***** RAW DATA
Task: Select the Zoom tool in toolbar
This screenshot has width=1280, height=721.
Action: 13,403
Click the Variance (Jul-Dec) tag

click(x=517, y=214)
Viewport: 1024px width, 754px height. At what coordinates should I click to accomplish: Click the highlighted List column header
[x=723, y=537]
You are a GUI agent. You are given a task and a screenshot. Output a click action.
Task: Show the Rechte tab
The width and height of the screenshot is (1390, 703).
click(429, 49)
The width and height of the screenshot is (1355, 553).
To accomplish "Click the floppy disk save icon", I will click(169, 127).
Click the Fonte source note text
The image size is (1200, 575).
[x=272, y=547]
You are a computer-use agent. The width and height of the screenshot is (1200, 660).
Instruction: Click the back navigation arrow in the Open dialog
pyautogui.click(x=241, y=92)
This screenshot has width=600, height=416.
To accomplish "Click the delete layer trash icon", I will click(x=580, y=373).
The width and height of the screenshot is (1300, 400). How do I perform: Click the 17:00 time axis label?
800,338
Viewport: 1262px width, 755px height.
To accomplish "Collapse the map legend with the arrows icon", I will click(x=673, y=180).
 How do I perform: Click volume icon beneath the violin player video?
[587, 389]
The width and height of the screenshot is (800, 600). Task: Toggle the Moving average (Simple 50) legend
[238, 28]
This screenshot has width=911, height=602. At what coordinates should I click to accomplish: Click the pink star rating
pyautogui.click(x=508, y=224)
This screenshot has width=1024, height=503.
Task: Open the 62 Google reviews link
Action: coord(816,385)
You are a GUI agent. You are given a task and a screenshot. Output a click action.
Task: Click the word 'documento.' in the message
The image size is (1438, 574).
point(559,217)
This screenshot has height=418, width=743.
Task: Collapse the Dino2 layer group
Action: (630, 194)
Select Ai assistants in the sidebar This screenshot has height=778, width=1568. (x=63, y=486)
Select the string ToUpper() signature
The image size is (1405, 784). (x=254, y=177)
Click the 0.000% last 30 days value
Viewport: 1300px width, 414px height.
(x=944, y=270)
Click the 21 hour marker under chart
**********
Each entry in the data should be restated exactly as it was written.

→ **RESULT BELOW**
Task: Select the Zoom tool in toolbar
This screenshot has width=1280, height=721.
Action: 13,403
Click the Variance (Jul-Dec) tag

click(x=517, y=214)
Viewport: 1024px width, 754px height. At what coordinates should I click to accomplish: Click the highlighted List column header
[x=723, y=537]
You are a GUI agent. You are given a task and a screenshot. Output a click action.
Task: Show the Rechte tab
The width and height of the screenshot is (1390, 703).
click(429, 49)
The width and height of the screenshot is (1355, 553).
To accomplish "Click the floppy disk save icon", I will click(169, 127).
Click the Fonte source note text
The image size is (1200, 575).
[x=272, y=547]
You are a computer-use agent. The width and height of the screenshot is (1200, 660).
Instruction: Click the back navigation arrow in the Open dialog
pyautogui.click(x=241, y=92)
This screenshot has width=600, height=416.
To accomplish "Click the delete layer trash icon", I will click(x=580, y=373).
The width and height of the screenshot is (1300, 400). How do I perform: Click the 17:00 time axis label?
800,338
Viewport: 1262px width, 755px height.
To accomplish "Collapse the map legend with the arrows icon", I will click(x=673, y=180).
 How do I perform: Click volume icon beneath the violin player video?
[587, 389]
The width and height of the screenshot is (800, 600). Task: Toggle the Moving average (Simple 50) legend
[238, 28]
This screenshot has width=911, height=602. At what coordinates should I click to accomplish: Click the pink star rating
pyautogui.click(x=508, y=224)
This screenshot has width=1024, height=503.
Task: Open the 62 Google reviews link
Action: coord(816,385)
You are a GUI agent. You are given a task and a screenshot. Output a click action.
Task: Click the word 'documento.' in the message
The image size is (1438, 574).
point(559,217)
This screenshot has height=418, width=743.
Task: Collapse the Dino2 layer group
Action: (630, 194)
Select Ai assistants in the sidebar This screenshot has height=778, width=1568. (x=63, y=486)
Select the string ToUpper() signature
The image size is (1405, 784). (x=254, y=177)
Click the 0.000% last 30 days value
Viewport: 1300px width, 414px height.
(x=944, y=270)
Click the 21 hour marker under chart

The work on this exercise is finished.